Finding on your own areas you have questions about or are unsure about gives you things to bring to your instructor in your next lesson to discuss or explain to further enrich your musical understanding and experience. This also creates an extra element of personalization in your lessons, because you are able to identify the areas and things you are most wanting to work on. Finally, regular practice sessions make your musical experience more rewarding. It can be really discouraging going to lessons each week if you are seeing minimal or no progress at all, and it can cause burnout and students choosing not to continue with their instrument, and that’s an opportunity lost. But if students are choosing to practice regularly, they will see much greater improvement in their abilities in a much shorter amount of time, which will encourage them to continue with their current beginner piano lessons and practice habits, and they will continue to see this solid, rapid progression in their instrument, and it just creates a positive feedback loop.

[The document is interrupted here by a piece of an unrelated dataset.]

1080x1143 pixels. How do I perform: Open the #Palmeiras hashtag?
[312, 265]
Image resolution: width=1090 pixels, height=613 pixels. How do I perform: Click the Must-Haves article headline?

And honestly, the longer you stick with an instrument the more fun it gets. As a beginner it can get boring to practice the same five notes over and over, but it is necessary to master baseline understanding and technique. But if you stick with the instrument and continue to practice, the pieces become more and more enjoyable and complex, and then you are able to actually tailor the pieces you want to practice because you can play at a high enough level to be able to comprehend the music behind a recognizable song you love. So, as you can see, practice is really fundamental to choosing to study a musical instrument and is really the main determinant in how much and how quickly you will be able to progress in your study. Thank you so much for joining me for this episode of the Curtis Music Academy Podcast.